2. Storage as a peaker replacement could be a huge opportunity

For battery storage to breakout of niche applications, the largest potential market is for firm capacity (i.e. peaker replacement). The recent announced battery storage project in California represents the largest peaker replacement to date. If batteries can compete with conventional gas turbine technology, it will unlock a huge potential market to replace capacity that is seldom used, but necessary for reliability.

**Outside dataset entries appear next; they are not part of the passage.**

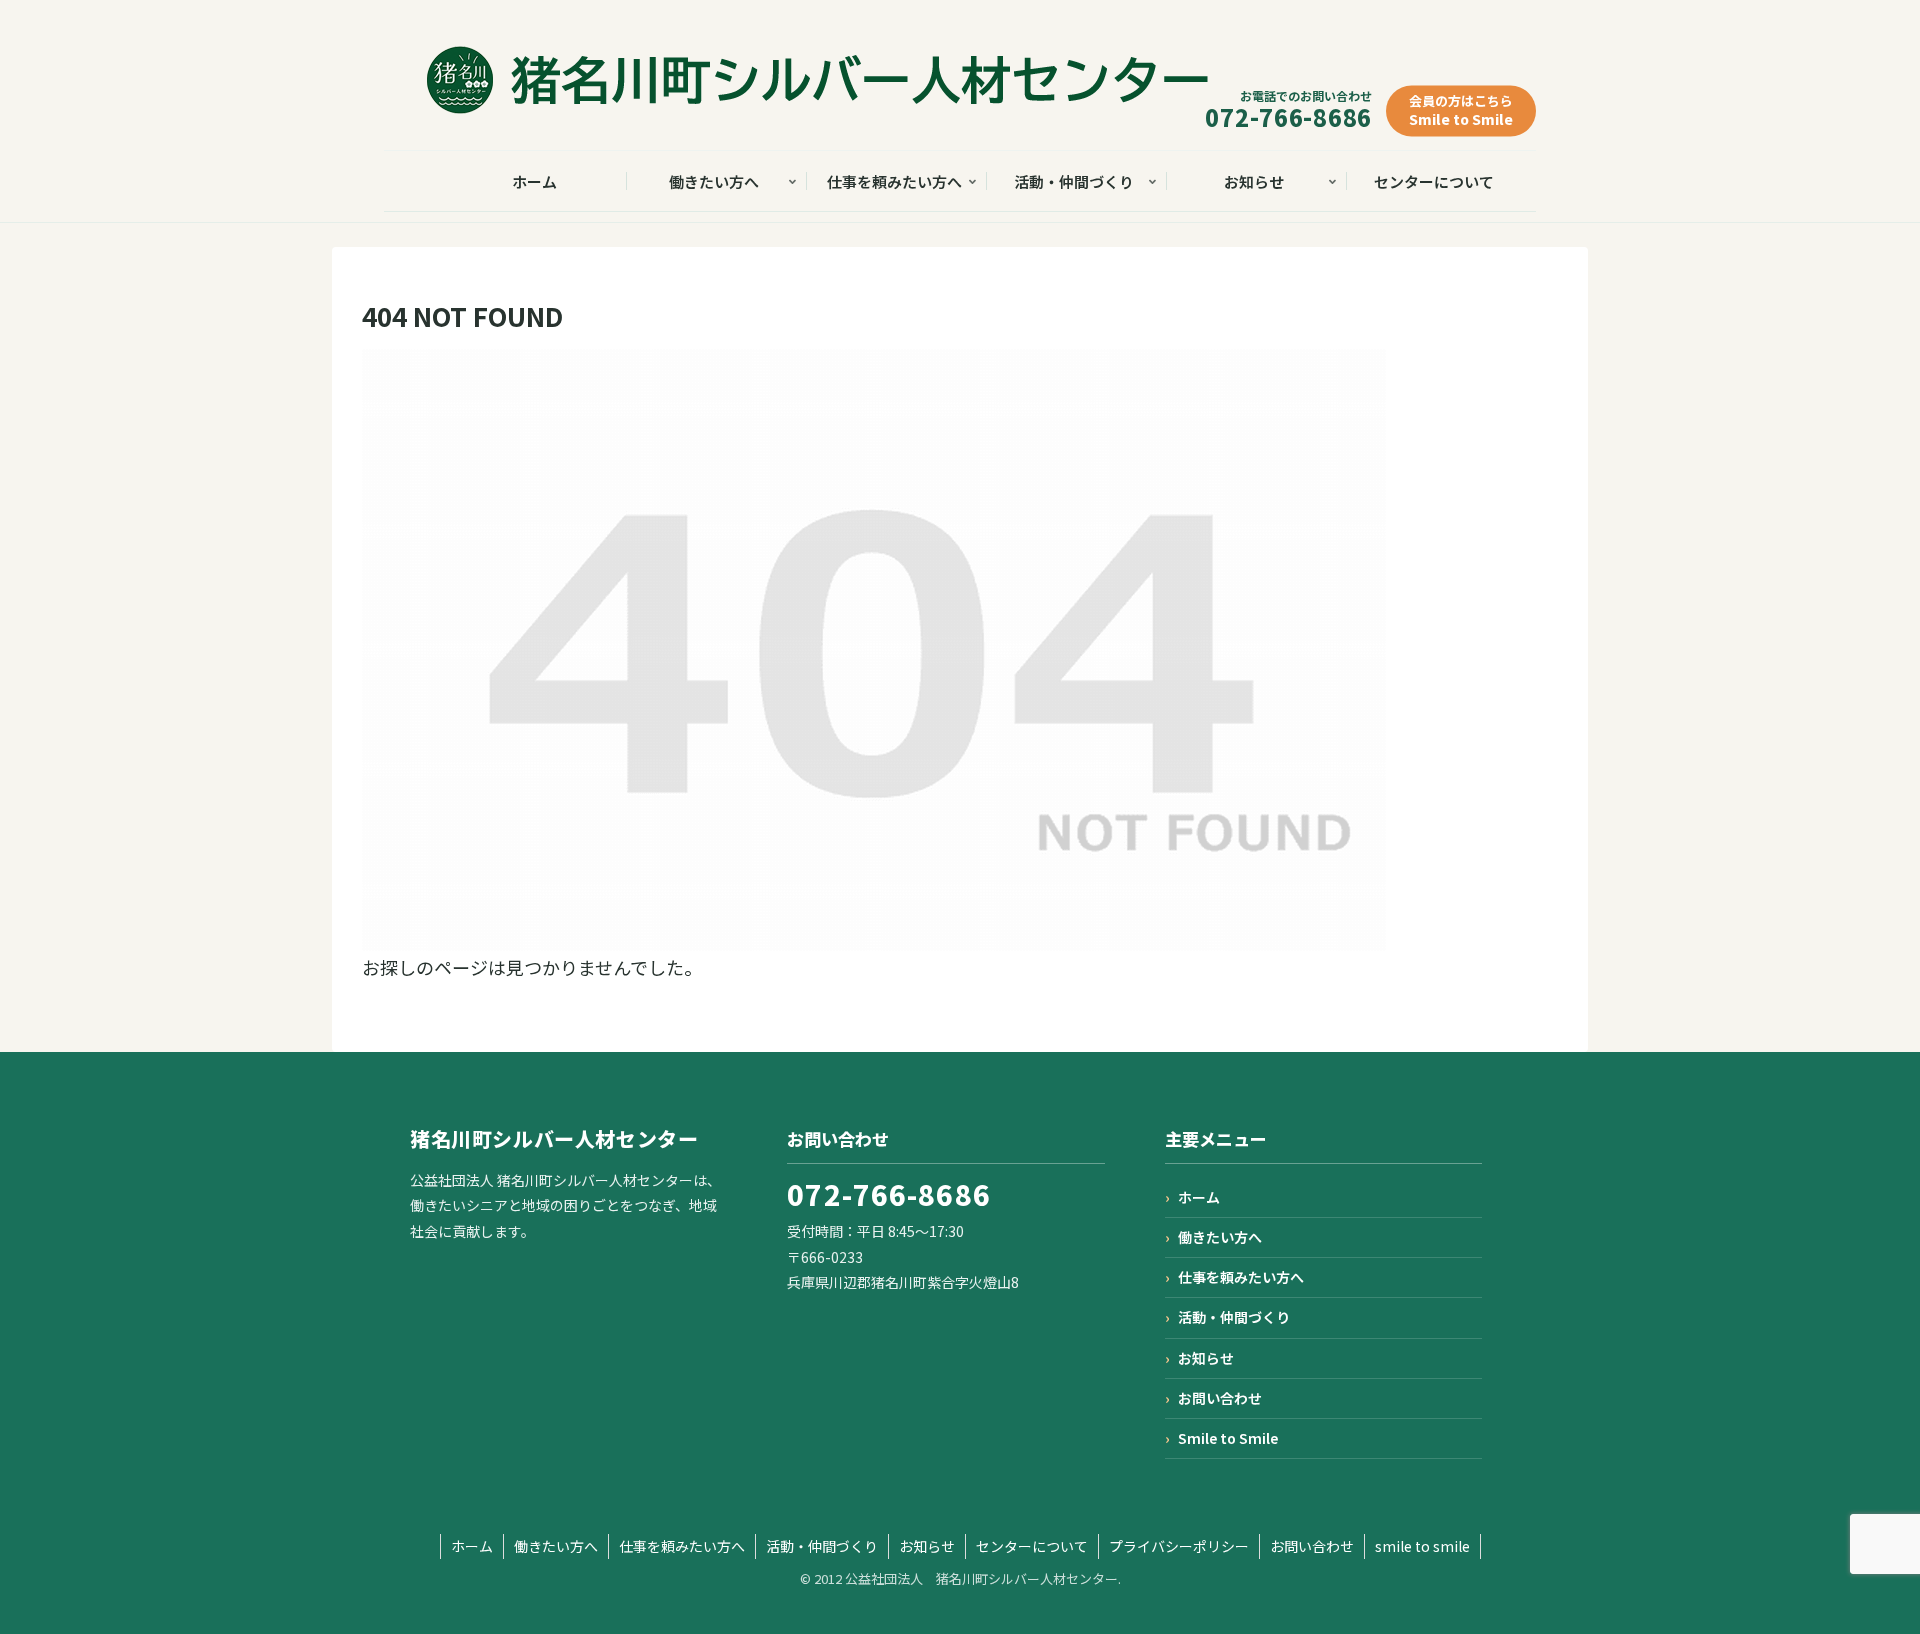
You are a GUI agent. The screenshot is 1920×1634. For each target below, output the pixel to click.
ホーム (1199, 1197)
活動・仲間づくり (1234, 1317)
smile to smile (1422, 1546)
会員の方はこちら (1461, 110)
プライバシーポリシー (1179, 1546)
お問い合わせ (1220, 1398)
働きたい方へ (1220, 1237)
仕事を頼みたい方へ (1241, 1277)
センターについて (1032, 1546)
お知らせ (1206, 1358)
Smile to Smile (1228, 1438)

However, this use case is not as straightforward as it sounds. Recent research (1,2,3) suggests that the ability for battery storage to provide firm capacity required for reliability diminishes as storage deployment increases. This could lead to saturation and require storage duration beyond the generally accepted 4-hour size. In addition, even if storage becomes competitive with new gas peaking generation, the demand in North America is somewhat limited. Gas peakers are struggling to find a market themselves and battery prices will have to drop much further to compete with existing infrastructure.

3. “Distributility” sizing is best

Somewhat like solar PV, battery storage has a Goldilocks size that makes sense. Behind-the-meter applications are costly because they do not have economies of scale and depend on demand charge avoidance and rate structures to stay in place. However, the technology is fairly modular, so it does not require projects in the hundreds of MWs to achieve economies of scale. This means projects in the 5-20 MW range can be competitive. This allows them to be deployed at the seam between transmission and distribution systems, crucial for non-wire alternatives solving both grid and distributions constraints. The challenge will be figuring out how to interface between the local distribution utility and the bulk transmission system operator (ISO/RTO).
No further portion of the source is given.